“Shorts: Blanc” at True/False Film Fest on Saturday presented a collection of five films that exposed viewers to the traditions and experiences of other cultures. After the screening, two of the shorts’ directors, Madeleine Hunt-Ehrlich (“Spit on the Broom”) and Everlane Moraes (“Aurora”), offered insight into their films in a discussion panel.
The five films are described on True/False’s website as “a celestial celebration of secrets, ceremonies, and ageless places.” Four of the five documentarians were women and the films offered perspectives of only non-Eurocentric communities.
Jeanelle Augustin, who programmed Shorts: Blanc, said this was a conscious decision. “We found an attention to subjects that are not often listened to,” Augustin said about the curation of films.
“JESA,” directed by Kyungwon Song, centers on the filmmaker’s personal experience with traditional Korean familial rites. In its use of stop-motion filmmaking and funny dialogue, the film explains the Jesa meal and grapples with its gendered reality while asking important questions about family and the patriarchal history of South Korea.
According to the True/False website, “The Spirit Keepers of Makuta’ay,” directed by Yen-Chao Lin, takes viewers on an “atmospheric journey to the dreamscape of Eastern Taiwan,” exploring the ever-changing importance of religion and spirituality within the culture.
In “Dadli,” director Shabier Kirchner documents life on the island of Antigua, through the eyes of 13-year-old Tiquan. The film’s soundscape, in its ocean sounds, played over street scenes and the sound of crickets where there shouldn’t be creates a dichotomy of sound and image that casts the documentary in a quirky, surreal light.
“Spit on the Broom” tells the story of the United Order of Tents, a secret society of black women dating back to the 1840s, through a surrealist lens. Hunt-Ehrlich explores form with calculated movement of the figures on screen while expanding the genre of documentary.
“My practice is interesting in that I have, essentially, a documentary research process but then the film itself is very scripted and I work with actors,” Hunt-Ehrlich said.
The surrealist take on the film is largely in response to the secret nature of the United Order of Tents.

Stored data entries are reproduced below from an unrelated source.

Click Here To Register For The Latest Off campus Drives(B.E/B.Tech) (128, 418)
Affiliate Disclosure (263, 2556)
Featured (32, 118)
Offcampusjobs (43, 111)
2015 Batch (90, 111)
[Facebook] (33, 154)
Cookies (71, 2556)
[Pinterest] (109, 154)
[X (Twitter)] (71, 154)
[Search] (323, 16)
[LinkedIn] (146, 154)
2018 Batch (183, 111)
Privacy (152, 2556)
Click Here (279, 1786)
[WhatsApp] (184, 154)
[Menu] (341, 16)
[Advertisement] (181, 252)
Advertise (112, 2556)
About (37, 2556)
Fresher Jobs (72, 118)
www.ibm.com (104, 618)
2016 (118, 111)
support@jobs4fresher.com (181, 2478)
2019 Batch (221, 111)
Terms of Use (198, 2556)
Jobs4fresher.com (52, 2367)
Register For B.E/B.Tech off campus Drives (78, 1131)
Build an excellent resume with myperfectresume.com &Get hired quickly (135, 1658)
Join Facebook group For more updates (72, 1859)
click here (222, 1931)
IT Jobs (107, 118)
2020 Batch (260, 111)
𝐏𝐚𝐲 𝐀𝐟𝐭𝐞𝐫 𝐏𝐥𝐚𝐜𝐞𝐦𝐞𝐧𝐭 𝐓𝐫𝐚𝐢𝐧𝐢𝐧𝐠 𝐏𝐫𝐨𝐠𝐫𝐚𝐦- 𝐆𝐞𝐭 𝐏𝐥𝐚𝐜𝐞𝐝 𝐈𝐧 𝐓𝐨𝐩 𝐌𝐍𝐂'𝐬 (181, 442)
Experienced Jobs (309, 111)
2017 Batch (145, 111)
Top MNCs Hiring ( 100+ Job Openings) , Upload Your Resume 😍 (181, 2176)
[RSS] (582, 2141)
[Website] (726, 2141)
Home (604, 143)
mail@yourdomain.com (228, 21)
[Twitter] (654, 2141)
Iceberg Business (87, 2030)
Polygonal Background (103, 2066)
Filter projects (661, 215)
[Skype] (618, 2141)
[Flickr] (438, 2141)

“For me, it was a formal challenge of question of how do you honor and talk about a history that is secret, and part of its power is that it’s secret?” Hunt-Ehrlich said. “It was a really productive challenge. I used camp and visual play as a spectacle or way to camouflage the history itself that I felt I could show without revealing or giving away.”
In “Aurora,” Moraes depicts the story of Aurora, a character in a song in a Cuban bolero, through the striking stares that also tell the very real experiences of three Cuban women. In the song, Aurora endures a violent love affair and is punished physically and symbolically.
“My intention was to make it from the perspective of the woman, representing the internal conflicts and the three different phases of her life: at the age of 14, the age of 68, and the age of 91, and how she’s being punished based off the lyrics of the song,” Moraes said. The intention was also to talk about loneliness, the solitude that women go through, especially African women.”
The film is silent, which Moraes finds especially symbolic.
“Women suffer a lot in silence,” she said. “I wanted the silence to scream at you … the lyrics of the song are from the perspective of a man and refers to the natural phenomenon that something is born, it is there, and then it dies, and that’s how life is.”
Moraes brought the perspective of women into focus by capturing the worldviews of the three women.
This shift in perspective reflects the goal of Shorts: Blanc to listen to voices that are often spoken over. Augustin offers advice to viewers of the films.
“Just pay attention to new things, new voices,” Augustin urges.
The use of unique storytelling methods and reliance of the films in Shorts: Blanc pushes viewers to see the world from a new lens, in hopes that they will see the world differently.